▶ _What to work on_
Render the lines from the one containing "Click the first" through the end of the records as a Markdown table with the columns "Row" and "Line", numbering each row and skipping blank lines. Leave the pictures out of the table.

▶ _Data for processing_
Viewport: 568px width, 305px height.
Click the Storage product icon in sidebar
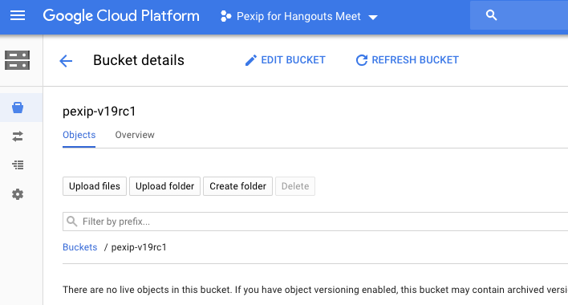17,60
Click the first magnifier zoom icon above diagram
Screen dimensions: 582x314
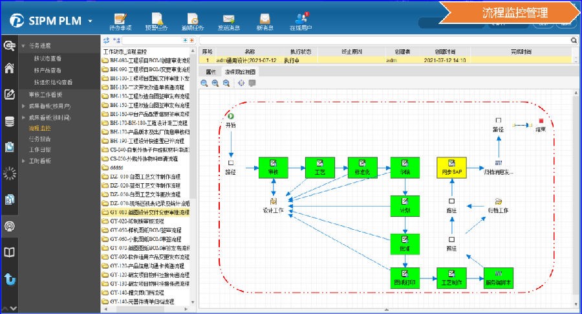coord(204,83)
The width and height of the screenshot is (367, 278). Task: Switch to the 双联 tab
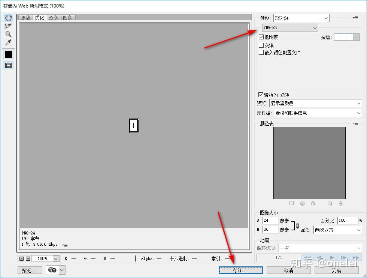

▶ _Reply_
| Row | Line |
|---|---|
| 1 | Click the first magnifier zoom icon above diagram |
| 2 | Screen dimensions: 582x314 |
| 3 | coord(204,83) |
| 4 | The width and height of the screenshot is (367, 278). Task: Switch to the 双联 tab |